Not that it daunted Liz too much; she had the support of her husband, her boys, some wonderful girlfriends, and a possible budding career in politics. As an always sort of outsider, Liz could see things that folks who were born and raised in Cedar Branch couldn’t detect. Which is why, after the untimely death of Judge Corbett Kendall, father of Liz’s friend, Maggie, and once the funeral was over and done with, Liz felt responsible for Maggie’s welfare when she sensed something was amiss. Once Maggie’s diagnosis was made public and she needed a bone marrow transplant, Liz went to work in earnest to locate someone who might fit the bill.
It’s interesting how old sins find themselves out even after decades have passed, and Liz was front and center when the truth came out that Judge Kendall turned out not to be Maggie’s biological father. Someone else was, and that person was close kin to Liz. As Liz continues to put the pieces together, from tidbits of old gossip to fresh new evidence, she finds herself smack dab in the middle of a potentially explosive feud that could explode the always-simmering racial tension. Liz discovers the truth behind an old mystery that had ripped through Cedar Branch many years ago. If the truth was told, it could do the same today.

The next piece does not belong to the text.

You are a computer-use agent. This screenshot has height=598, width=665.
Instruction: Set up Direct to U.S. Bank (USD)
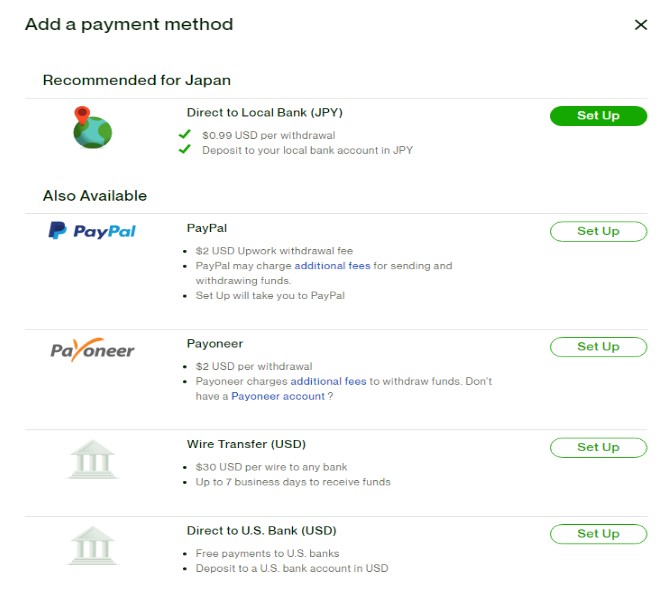(598, 534)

Liz ponders and frets about how to approach the information she is privy to when the unlikeliest suspect of all confesses to her about his past. She realizes that even those who live by the peaceable Quaker faith can have skeletons in their closets that would bring anything but peace to those around them. As Liz reckons with her newfound information, she finds herself asking hard questions with few answers.
Remmes’s story will have readers intrigued in part because much of her tale surrounds the Quaker beliefs in a modern-day world. She presents her characters in life’s funniest yet vulnerable situations, and allows them to work through their challenges page by colorful page.